(DATA FOR REVIEW)

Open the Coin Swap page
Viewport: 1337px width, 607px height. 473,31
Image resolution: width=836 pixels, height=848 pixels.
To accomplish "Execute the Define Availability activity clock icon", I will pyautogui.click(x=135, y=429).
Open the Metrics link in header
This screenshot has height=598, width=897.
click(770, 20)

(End DATA FOR REVIEW)

EXERCISE: The records above are to be repeated in full, word for word.

SOLUTION FOR THIS EXERCISE:
Open the Coin Swap page
Viewport: 1337px width, 607px height. 473,31
Image resolution: width=836 pixels, height=848 pixels.
To accomplish "Execute the Define Availability activity clock icon", I will pyautogui.click(x=135, y=429).
Open the Metrics link in header
This screenshot has height=598, width=897.
click(770, 20)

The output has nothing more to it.